## Goal of the exercise
Look in the data below for the line that has "The width and height of the screenshot is (381, 916).", then print exactly every line from there through the line that has "The image size is (298, 248).", leaving pictures out.

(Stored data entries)
┌──
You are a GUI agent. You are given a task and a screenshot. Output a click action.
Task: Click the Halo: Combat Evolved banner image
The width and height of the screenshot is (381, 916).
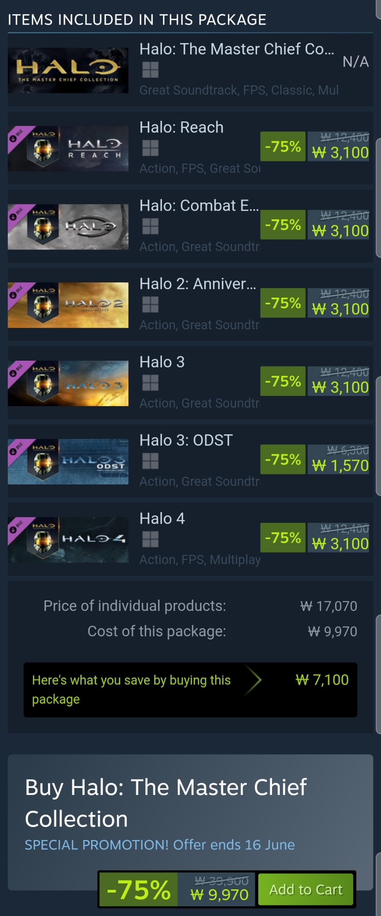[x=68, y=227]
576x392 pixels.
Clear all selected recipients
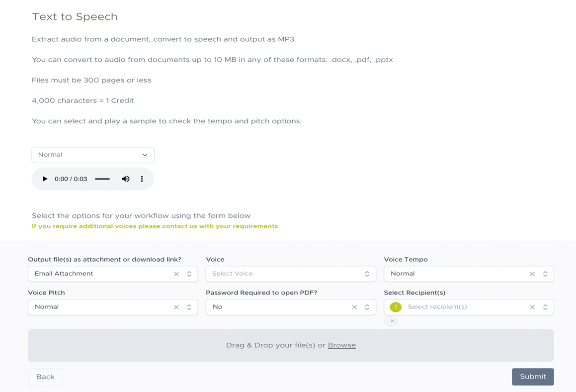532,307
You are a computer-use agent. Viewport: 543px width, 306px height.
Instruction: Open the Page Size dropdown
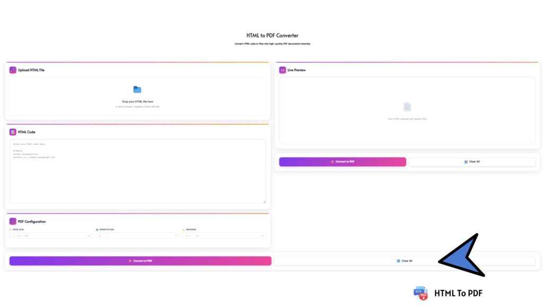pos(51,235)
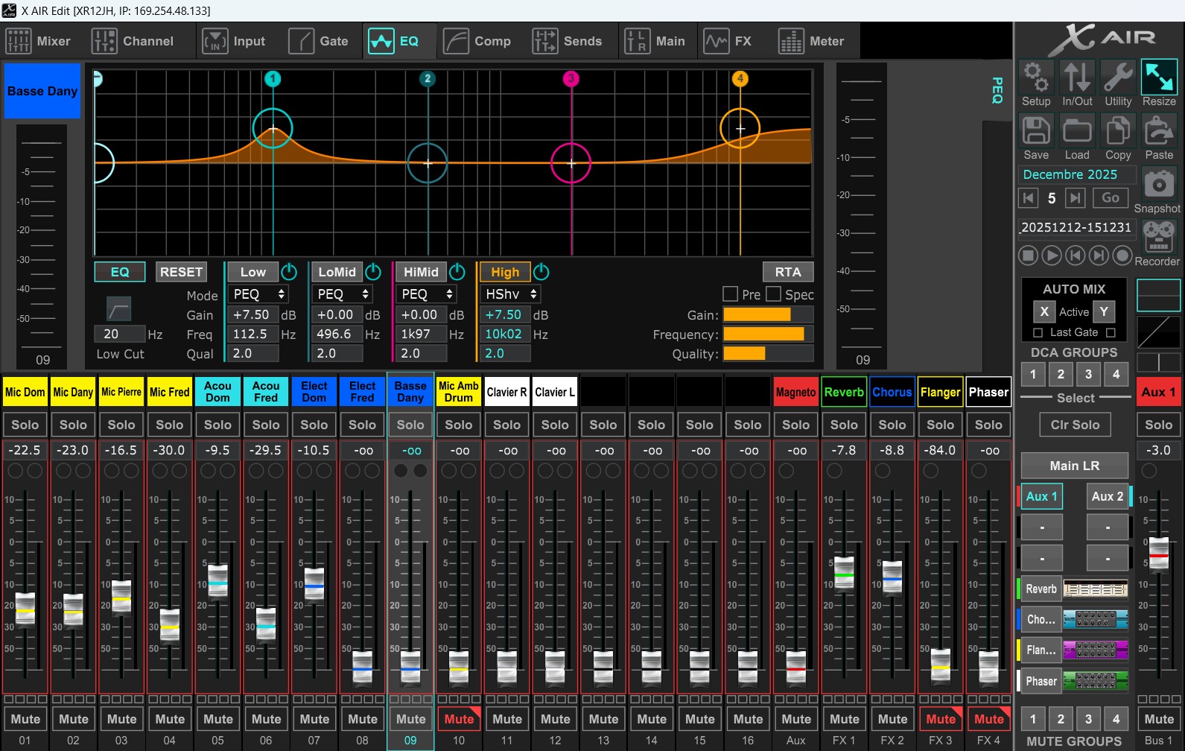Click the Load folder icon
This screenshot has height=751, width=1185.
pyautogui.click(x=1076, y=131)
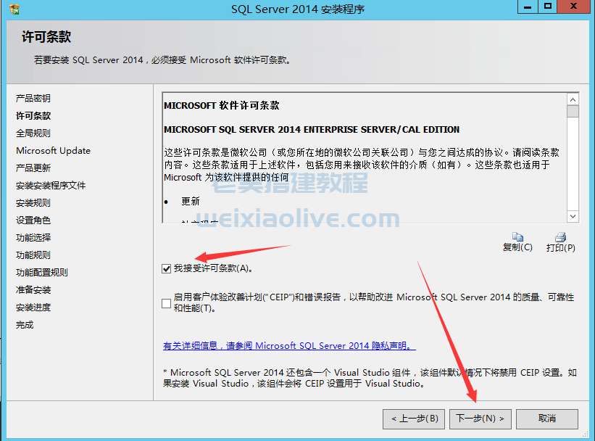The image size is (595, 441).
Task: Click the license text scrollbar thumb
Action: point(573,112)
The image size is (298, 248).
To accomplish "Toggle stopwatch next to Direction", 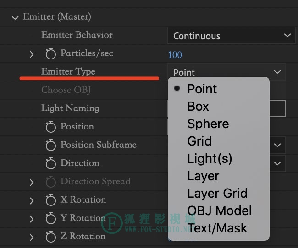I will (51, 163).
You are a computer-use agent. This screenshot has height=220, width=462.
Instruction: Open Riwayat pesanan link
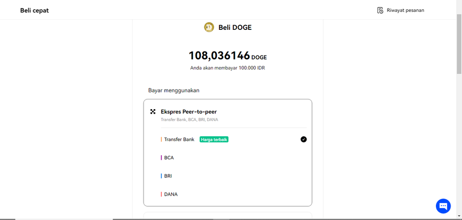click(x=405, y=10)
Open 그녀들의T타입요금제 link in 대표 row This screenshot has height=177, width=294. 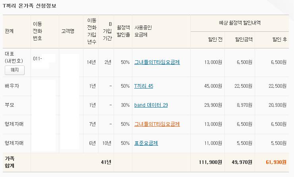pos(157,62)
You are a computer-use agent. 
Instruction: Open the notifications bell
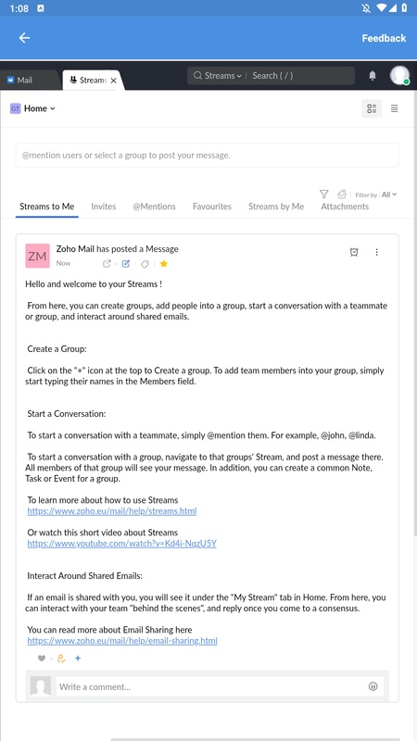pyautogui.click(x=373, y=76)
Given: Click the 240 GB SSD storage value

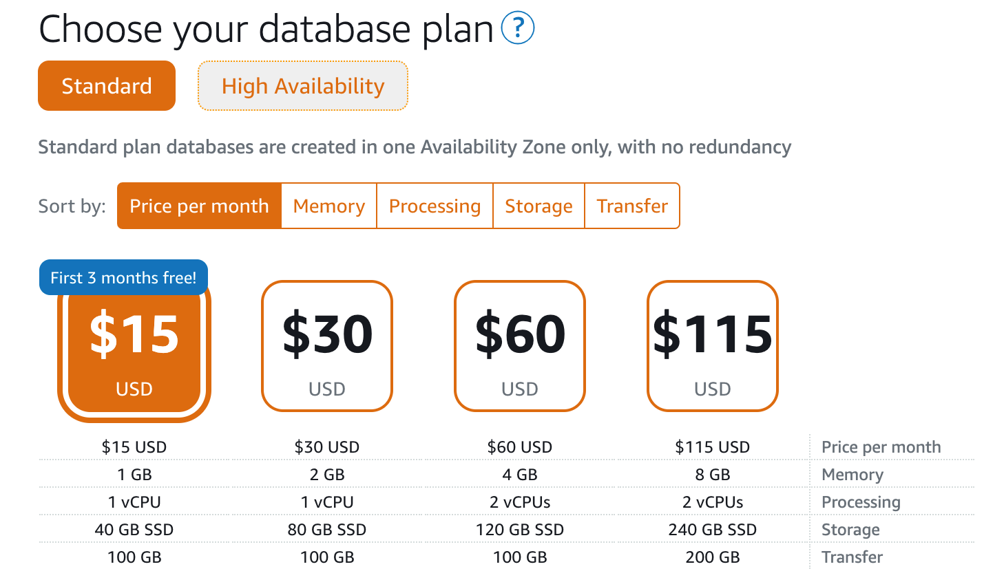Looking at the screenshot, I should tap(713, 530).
└──
┌──
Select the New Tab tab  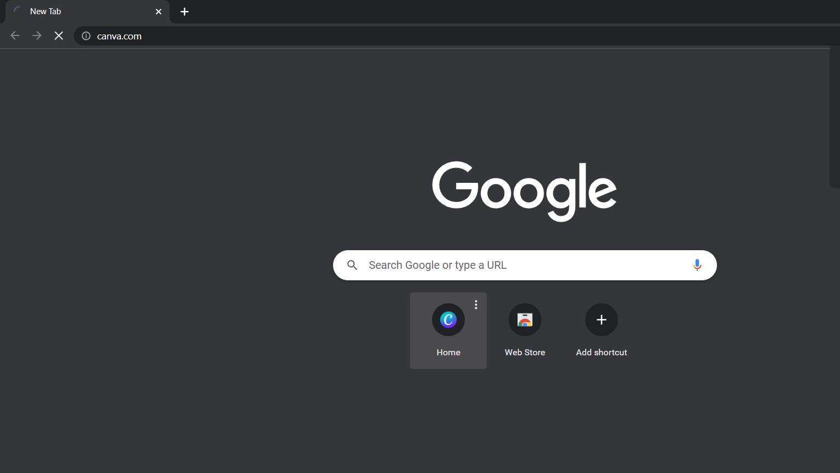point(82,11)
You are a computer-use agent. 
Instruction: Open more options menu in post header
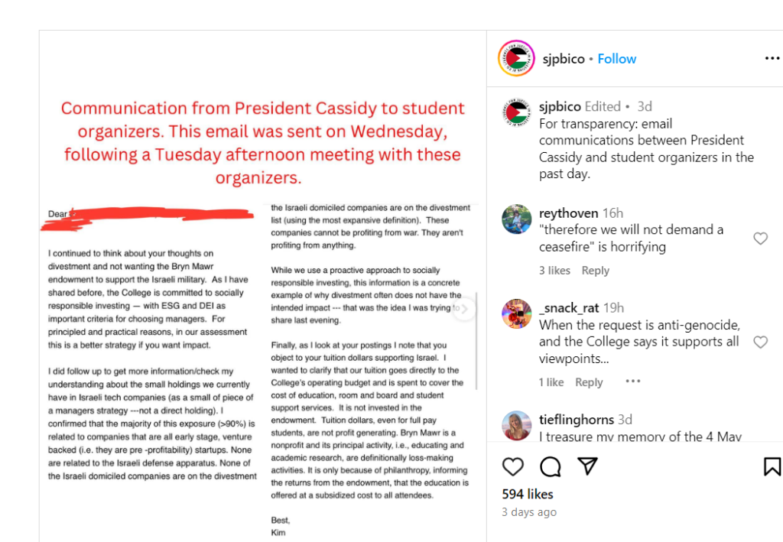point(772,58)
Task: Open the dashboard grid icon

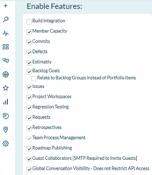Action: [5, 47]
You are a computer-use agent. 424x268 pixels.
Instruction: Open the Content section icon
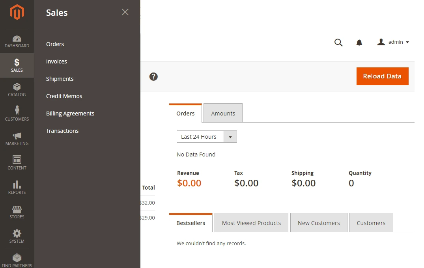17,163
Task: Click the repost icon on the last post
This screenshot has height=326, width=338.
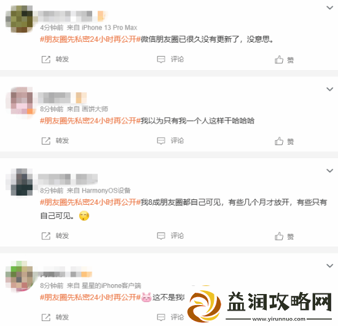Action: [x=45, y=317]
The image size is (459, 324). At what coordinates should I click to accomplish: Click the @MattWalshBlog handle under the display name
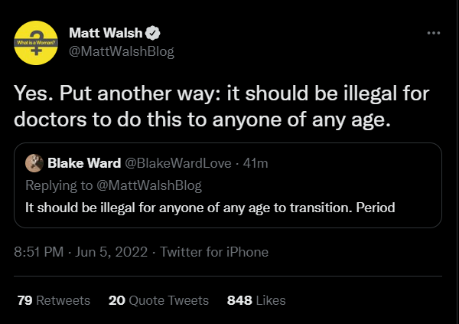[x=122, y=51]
└──
┌──
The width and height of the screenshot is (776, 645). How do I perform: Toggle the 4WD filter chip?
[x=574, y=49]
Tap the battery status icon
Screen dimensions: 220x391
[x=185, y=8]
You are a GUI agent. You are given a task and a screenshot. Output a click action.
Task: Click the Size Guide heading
└──
## Written response
The width and height of the screenshot is (381, 916).
[x=68, y=227]
576x392 pixels.
Clear all selected recipients
532,307
You are a computer-use agent. Viewport: 543px width, 306px height.
Instruction: Open the Page Size dropdown
pos(51,235)
Click the Load folder icon
This screenshot has height=751, width=1185.
pyautogui.click(x=1076, y=131)
The image size is (595, 441).
Task: Click the license text scrollbar thumb
Action: point(573,112)
The image size is (298, 248).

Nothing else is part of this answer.